I used fossil tip dating (29) with an independent gamma rate (IGR) uncorrelated relaxed clock model, as implemented in MrBayes version 3.2 (28), to produce a distribution of time-calibrated canid phylogenies for comparative analyses. The stratigraphic range of each species was recorded from work by Wang and coworkers (25–27), and the last appearance date was assigned as a point constraint on occurrence time.
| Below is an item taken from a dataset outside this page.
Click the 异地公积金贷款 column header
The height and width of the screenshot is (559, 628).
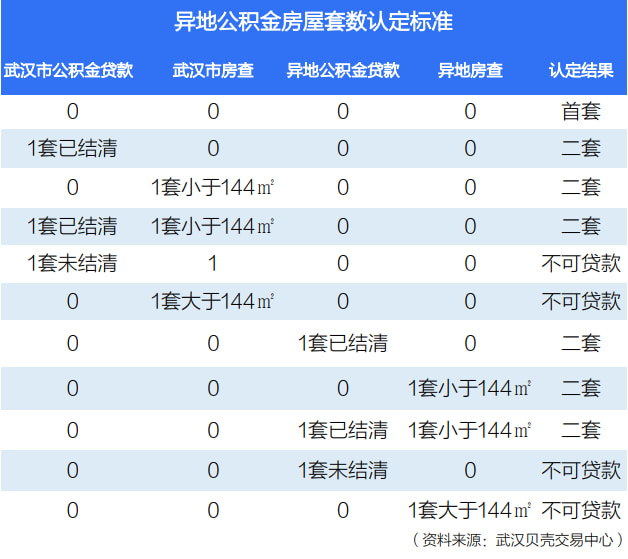(343, 71)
I placed a relatively broad exponential prior (λ = 127) on the variance of the gamma distribution for the IGR model, and a log-normal prior on the clock rate (mean = −6, SD = 0.1). Tip dating neglects information from species’ stratigraphic ranges, and preliminary analyses revealed that not accounting for first appearance dates resulted in unreasonably old divergence times (e.g., a Cretaceous origin for Canidae). I used a topology-only analysis before time calibration to identify unambiguous (PP = 1) nodes that could be constrained. The oldest first appearance date for members of each of the 15 clades, plus the root node, was used to define the offset for an exponential age prior on that node. The mean of each exponential distribution was chosen to generate a reasonable age range, typically with a mean of ∼2 My older and a 95% upper bound within 5 My of the first appearance date. I imposed slightly narrower priors on younger divergences. For both analyses, I used the default Markov model for morphological data, with coding set to variable and gamma-distributed rates. Two runs with four chains (three heated and one cold) were run for 1 million (topology only) and 5 million (time calibration) generations, sampling from the chain every 100 generations. After ensuring convergence using MrBayes diagnostics and trace plots of posterior sample values, I discarded the first 25% of samples. For the topology search, node support was assessed from a maximum clade credibility tree produced from the retained sample.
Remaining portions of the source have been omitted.